Wychodząc z psem na spacer nie zapominajmy o nałożeniu mu kagańca i zabraniu smyczy.
- Byłem w sklepie, gdy usłyszałem przerażający pisk i skowyt - opowiada pan Antoni. - Wyszedłem zobaczyć, co się dzieje. To był makabryczny widok. Wielkie psisko rzuciło się na dużo mniejszego od siebie pieska. Złapał zębami za szyję tego malca i dusił. Próbowaliśmy odciągnąć agresora. Udało się to dopiero jego panu.
Pana Antoniego denerwuje, że właściciel, choć trzymał w ręku kaganiec i smycz, nie założył go psu i puścił zwierzę pomiędzy ludzi. A gdy ktoś z tłumu zasugerował, że trzeba wezwać policję, właściciel, jak gdyby nigdy nic, oddalił się z miejsca zdarzenia. - Zgłoszeń, że psy atakują psy nie mamy wiele - mówi Ryszard Bondyra, komendant Straży Miejskiej w Chełmie. - Dużo jest sygnałów o tym, że psy atakują ludzi. W ponad 10 przypadkach doszło do pogryzień.
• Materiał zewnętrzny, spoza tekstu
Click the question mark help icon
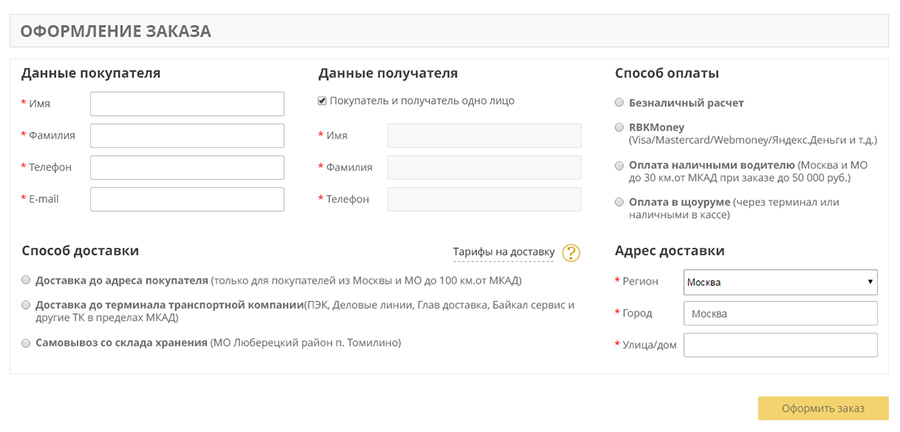The height and width of the screenshot is (432, 900). pyautogui.click(x=571, y=253)
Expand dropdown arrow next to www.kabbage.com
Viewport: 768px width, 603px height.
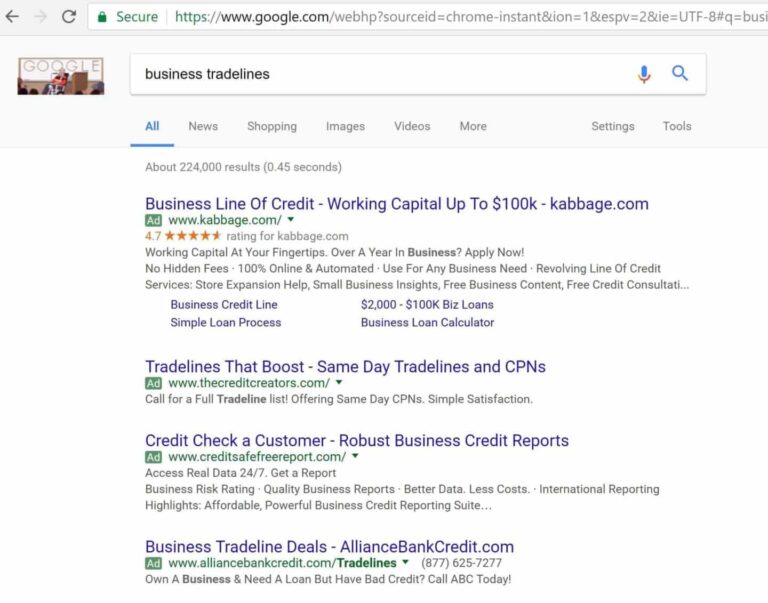[291, 219]
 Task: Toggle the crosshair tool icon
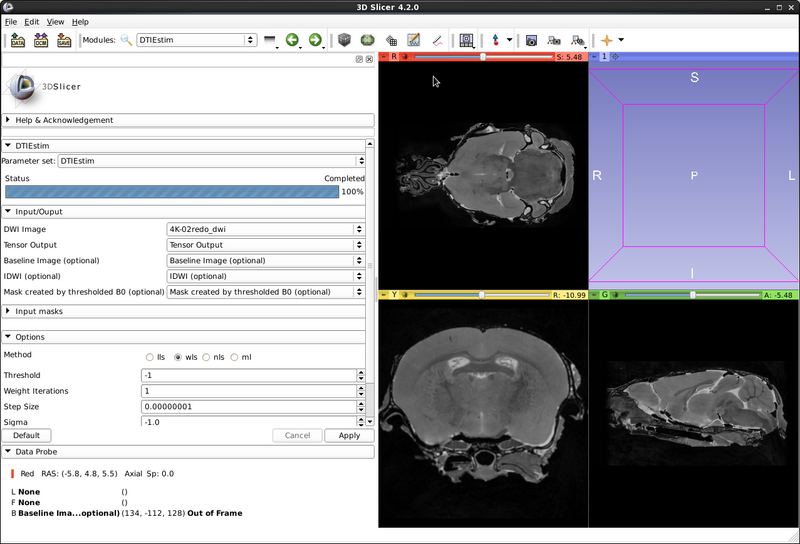[x=606, y=40]
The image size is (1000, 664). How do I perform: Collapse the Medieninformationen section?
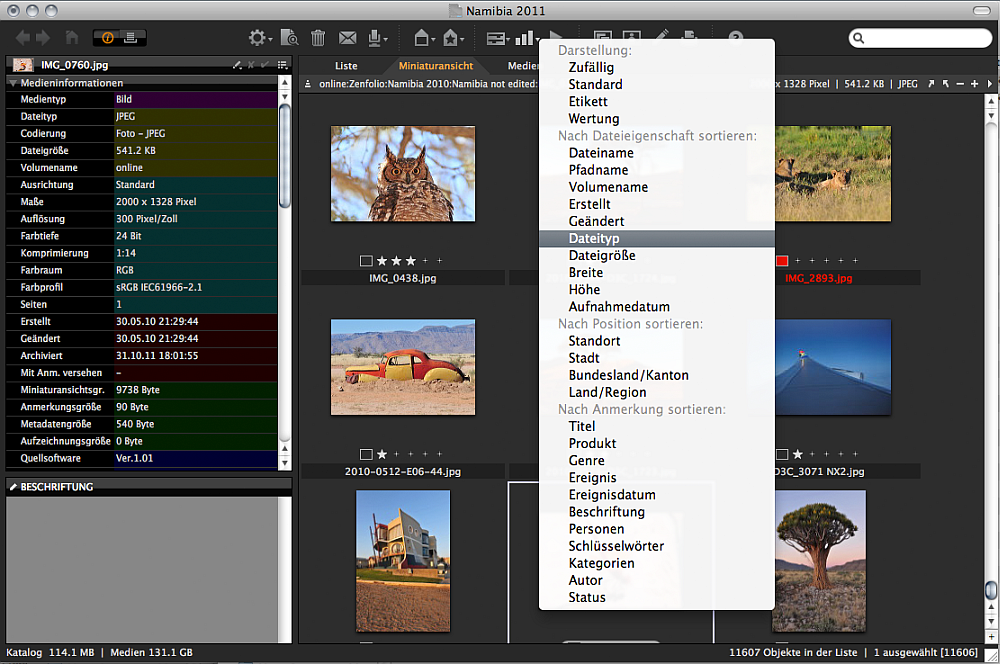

Strażnicy miejscy w takich sytuacjach przede wszystkim muszą ustalić właściciela psa, by sprawdzić, czy ich pupil posiada aktualne szczepienia przeciw wściekliźnie. Przy okazji sprawdzają, czy został opłacony podatek od posiadania psa. I nie ma znaczenia, czy te warunki zostały spełnione, czy nie. Właścicielowi i tak grozi mandat za nieodpowiednie sprawowanie opieki nad swoim zwierzęciem. W sytuacji, gdy jego personaliów nie uda się ustalić, pies trafia do schroniska. - Każdego dnia około południa objeżdżamy miasto i sprawdzamy, czy nie ma wałęsających się po ulicach psów - mówi Mirosław Blacha, administrator schroniska dla zwierząt. - Gdy otrzymane od mieszkańców informacje zostaną potwierdzone, wówczas prowadzimy odłowy.
Pani Katarzyna jest właścicielką kundelka o wdzięcznym imieniu Różyczka. Twierdzi, że jej suczka, to najbardziej łagodny pies na świecie. - Czy coś tak małego może zrobić komuś krzywdę? - pyta. - Po co mam nakładać jej kaganiec, czy prowadzać na smyczy.
- Nie ma znaczenia czy pies jest duży, czy mały - twierdzi Bondyra. - Przecież trudno przewidzieć, jak się zachowa na ulicy. Jego reakcje mogą być różne w różnych sytuacjach.